#### [Exercise materials]

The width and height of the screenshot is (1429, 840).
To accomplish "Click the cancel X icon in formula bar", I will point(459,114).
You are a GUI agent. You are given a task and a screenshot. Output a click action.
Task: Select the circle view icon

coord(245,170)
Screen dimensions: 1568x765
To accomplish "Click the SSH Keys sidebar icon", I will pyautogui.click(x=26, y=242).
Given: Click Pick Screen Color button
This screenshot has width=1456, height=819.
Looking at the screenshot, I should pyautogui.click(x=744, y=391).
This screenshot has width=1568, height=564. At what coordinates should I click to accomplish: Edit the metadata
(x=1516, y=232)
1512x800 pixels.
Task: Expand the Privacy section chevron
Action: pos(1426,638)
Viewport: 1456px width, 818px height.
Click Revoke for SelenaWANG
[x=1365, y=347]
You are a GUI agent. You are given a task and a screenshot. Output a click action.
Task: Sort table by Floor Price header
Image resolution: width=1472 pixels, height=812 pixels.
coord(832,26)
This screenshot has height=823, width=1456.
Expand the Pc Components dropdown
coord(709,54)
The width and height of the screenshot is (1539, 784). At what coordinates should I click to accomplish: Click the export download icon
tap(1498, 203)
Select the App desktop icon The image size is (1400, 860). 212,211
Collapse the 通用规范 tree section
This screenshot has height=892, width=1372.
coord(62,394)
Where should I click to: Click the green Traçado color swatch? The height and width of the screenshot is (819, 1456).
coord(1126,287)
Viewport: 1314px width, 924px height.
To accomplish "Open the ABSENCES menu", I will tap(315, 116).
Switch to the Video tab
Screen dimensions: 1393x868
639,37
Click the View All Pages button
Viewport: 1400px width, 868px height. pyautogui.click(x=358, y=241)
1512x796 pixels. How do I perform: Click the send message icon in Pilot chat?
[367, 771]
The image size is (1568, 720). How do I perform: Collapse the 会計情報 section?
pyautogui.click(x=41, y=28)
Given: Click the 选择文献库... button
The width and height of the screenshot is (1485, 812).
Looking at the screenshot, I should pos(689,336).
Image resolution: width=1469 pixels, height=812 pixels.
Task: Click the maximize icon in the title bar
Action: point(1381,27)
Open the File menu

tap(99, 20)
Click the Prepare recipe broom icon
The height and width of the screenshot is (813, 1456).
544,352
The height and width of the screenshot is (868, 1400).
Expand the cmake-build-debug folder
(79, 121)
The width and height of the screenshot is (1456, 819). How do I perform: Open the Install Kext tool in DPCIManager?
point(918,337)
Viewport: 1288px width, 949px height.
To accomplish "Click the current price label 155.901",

#### [Exercise]
The records above must be repeated exactly, in their entirety.

#### [The answer]
The width and height of the screenshot is (1429, 840).
To accomplish "Click the cancel X icon in formula bar", I will point(459,114).
You are a GUI agent. You are given a task and a screenshot. Output a click action.
Task: Select the circle view icon

coord(245,170)
Screen dimensions: 1568x765
To accomplish "Click the SSH Keys sidebar icon", I will pyautogui.click(x=26, y=242).
Given: Click Pick Screen Color button
This screenshot has width=1456, height=819.
Looking at the screenshot, I should pyautogui.click(x=744, y=391).
This screenshot has width=1568, height=564. At what coordinates should I click to accomplish: Edit the metadata
(x=1516, y=232)
1512x800 pixels.
Task: Expand the Privacy section chevron
Action: pos(1426,638)
Viewport: 1456px width, 818px height.
Click Revoke for SelenaWANG
[x=1365, y=347]
You are a GUI agent. You are given a task and a screenshot. Output a click action.
Task: Sort table by Floor Price header
Image resolution: width=1472 pixels, height=812 pixels.
coord(832,26)
This screenshot has height=823, width=1456.
Expand the Pc Components dropdown
coord(709,54)
The width and height of the screenshot is (1539, 784). At what coordinates should I click to accomplish: Click the export download icon
tap(1498, 203)
Select the App desktop icon The image size is (1400, 860). 212,211
Collapse the 通用规范 tree section
This screenshot has height=892, width=1372.
coord(62,394)
Where should I click to: Click the green Traçado color swatch? The height and width of the screenshot is (819, 1456).
coord(1126,287)
Viewport: 1314px width, 924px height.
To accomplish "Open the ABSENCES menu", I will tap(315, 116).
Switch to the Video tab
Screen dimensions: 1393x868
639,37
Click the View All Pages button
Viewport: 1400px width, 868px height. pyautogui.click(x=358, y=241)
1512x796 pixels. How do I perform: Click the send message icon in Pilot chat?
[367, 771]
The image size is (1568, 720). How do I perform: Collapse the 会計情報 section?
pyautogui.click(x=41, y=28)
Given: Click the 选择文献库... button
The width and height of the screenshot is (1485, 812).
Looking at the screenshot, I should pos(689,336).
Image resolution: width=1469 pixels, height=812 pixels.
Task: Click the maximize icon in the title bar
Action: point(1381,27)
Open the File menu

tap(99, 20)
Click the Prepare recipe broom icon
The height and width of the screenshot is (813, 1456).
544,352
The height and width of the screenshot is (868, 1400).
Expand the cmake-build-debug folder
(79, 121)
The width and height of the screenshot is (1456, 819). How do I perform: Open the Install Kext tool in DPCIManager?
point(918,337)
Viewport: 1288px width, 949px height.
To accomplish "Click the current price label 155.901",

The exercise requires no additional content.